С Калужниковым после истории на молитве с отменой пения гимна Всеволод Владимирович старался не разговаривать. Тихомиров знал, что в учебном округе сидят те же лица, что и при царе, и там та же косность, что и была. И что Калужников как был, так и останется исполнять обязанности директора. Однако Всеволод Владимирович ошибался. Старым чиновникам приходилось лавировать и приспосабливаться к времени, делать хотя бы вид, что происходят решительные перемены.

Неожиданно для всех явился чин из учебного округа. Его не послали бы сюда через снега и леса, но забастовка гимназии звучала политическим протестом. И требования гимназистов были составлены настолько солидно, что за ними чувствовалась та сила, с которой нужно было ладить.

По приезде чина из округа, человека обходительного, приветливого, вкрадчивого, носившего благозвучнейшую фамилию Алякринский, через пикеты была передана покорнейшая просьба к учащимся собраться в актовом зале и поговорить по существу требований бастующих.

А накануне уже пронесся слух, что по причине присоединения к Мильве двух новых церковных приходов отец протоиерей вынужден отдать бразды управления гимназией, которые он держал временно, другому лицу.

Это уже можно было назвать уступками, которые удивили учителей и Всеволода Владимировича.

На другой день Алякринский выступил перед учащимися и начал с того, что его, как поборника новшеств и сторонника реформ на ниве народного просвещения, приводят в неописуемый восторг и священную зависть не только лишь слог ультиматума и умение лаконичнейше выражать свои требования, но и само существо манускрипта.

Раздались шумные аплодисменты. Он и рассчитывал на это. Много ли нужно безусым забастовщикам, если усатых и старых, видавших виды рабочих ловко умели обводить вокруг пальца подобные мастера усыпительного обмана, каких теперь появилось так много, и не только в чиновных кругах, но и в рабочей среде, называющих себя священными именами социалистов, демократов, революционеров, а на деле оказывающихся соглашателями, примиренцами, прихвостнями и слугами тех, с кем нужно бороться и кого нужно досвергать.

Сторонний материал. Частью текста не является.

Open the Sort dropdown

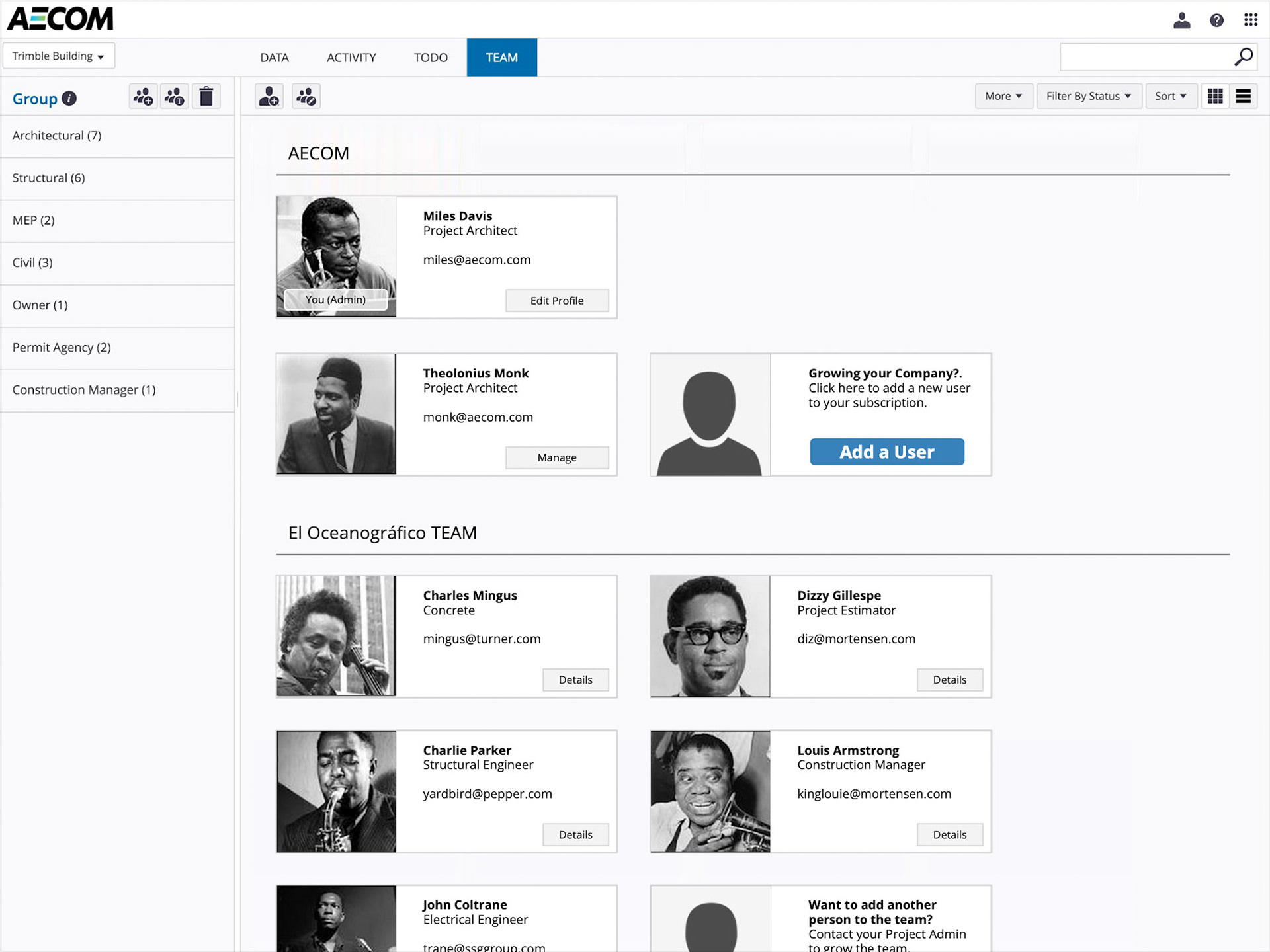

– Учебный округ поручил мне поздравить, – продолжал Алякринский, провозглашенного вами, благодарные питомцы, выдающегося и бескорыстнейшего учредителя вашей родной гимназии ее директором и вручить уполномочивающие на директорствование манускрипты. – Он, видимо, любил это латинское слово.

Теперь кричали «ура» все. И учащиеся, и школьный сторож, и два истопника, стоящие в коридоре.

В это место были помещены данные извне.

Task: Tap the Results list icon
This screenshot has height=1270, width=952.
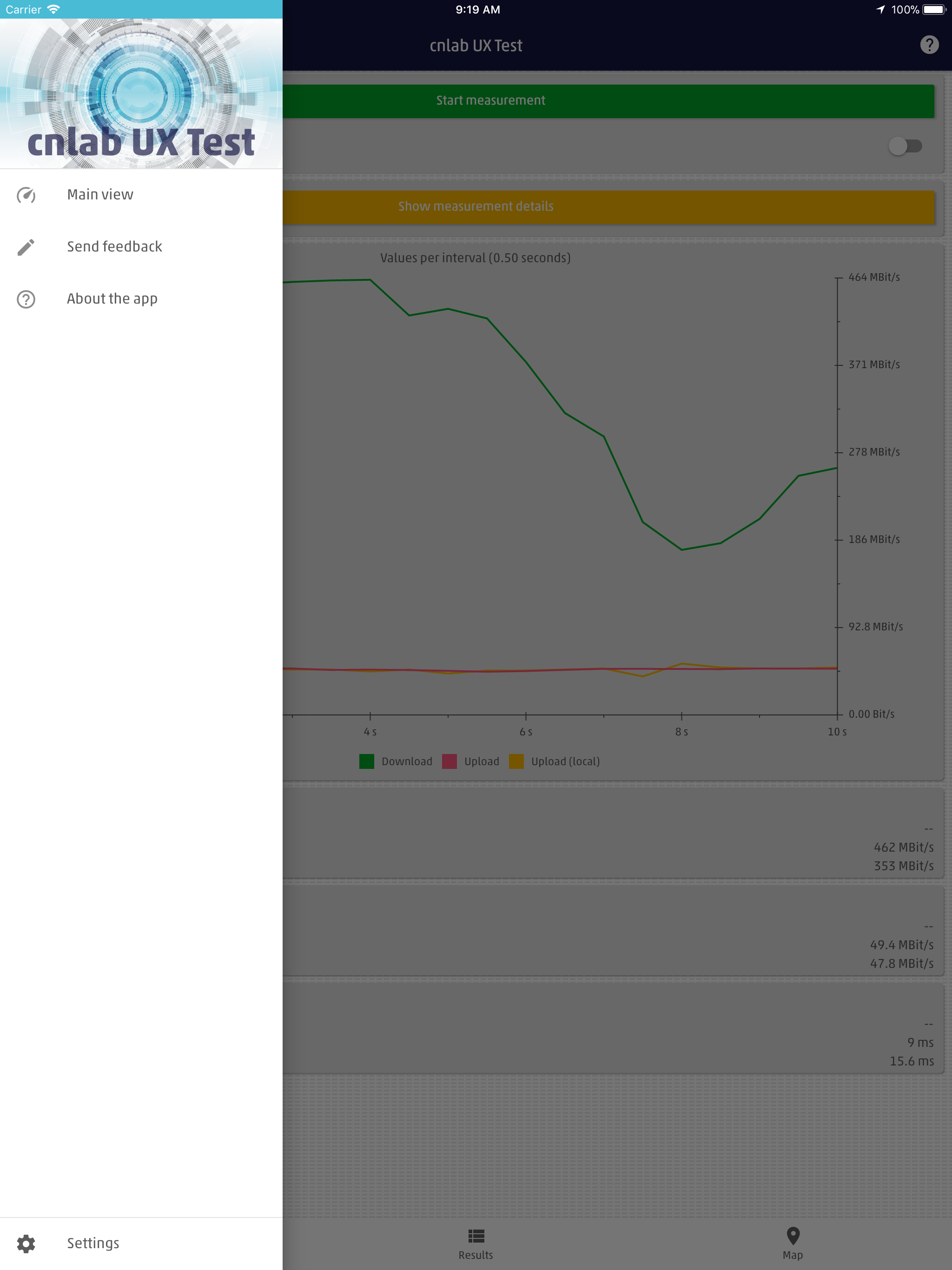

– Далее по пунктам, – продолжал он все так же галантно и всепочтительнейше. – А разве ваша гимназия не является политехнической, коли в ней свои мастерские?.. Разве она не будет политической, коли учебный округ рекомендует ввести обязательным предметом изучение политической экономии?.. Что касается переименования… В названии ли дело? И если вы назовете меня не Алякринским, а Мараклинским, изменюсь ли от этого я?

Шутка очень понравилась всем, и особенно преподавательнице немецкого языка Нинели Шульгиной, которая тотчас же опустила глаза, изобразив своим ртом маленькую-премаленькую букву «о», и принялась мять свою сумочку.

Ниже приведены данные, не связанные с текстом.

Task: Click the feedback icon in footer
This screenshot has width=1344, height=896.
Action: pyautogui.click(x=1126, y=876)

Видя свое отражение в сердцах, душах учащихся и прехорошенькой учительницы немецкого языка, Алякринский заговорил о законе божием:

– Что же касается изучения этого учебного предмета, то я бы от себя лично позволил заметить, что это дело совести, благоразумия и дальновидности каждого из учащихся и главным образом родителей…

Опытнейший оратор возвращение в гимназию Киршбаума приберег напоследок.

– Меня поражает, – воскликнул он, – как можно просить о восстановлении исключенного круглого пятерочника Ильи Киршбаума, коли его восстановила сама революция, сметающая все несправедливости!

Снова взрыв радости.

Алякринский, сняв пенсне, касаясь белоснежным платком глаз, прочувствованно сказал:

– Как поразительно… как трогательно совпадают наши мысли…

Забастовка кончилась. Учащиеся с революционными песнями разошлись по домам, чтобы рассказать родителям и всем, кому можно, как они выиграли забастовку.

Вечером Алякринский был зван к нотариусу Шульгину. На другой день к доктору Комарову. Тут и там была прелестная Нинель, которую в гимназии, как учительницу немецкого языка, называли Ниной Викторовной. На третий день был большой званый вечер у того же Шульгина. А на четвертый день в гимназии не было уроков немецкого языка. Засидевшаяся в старых девах Нинель сбежала с Алякринским, и нужно было подыскивать новую учительницу.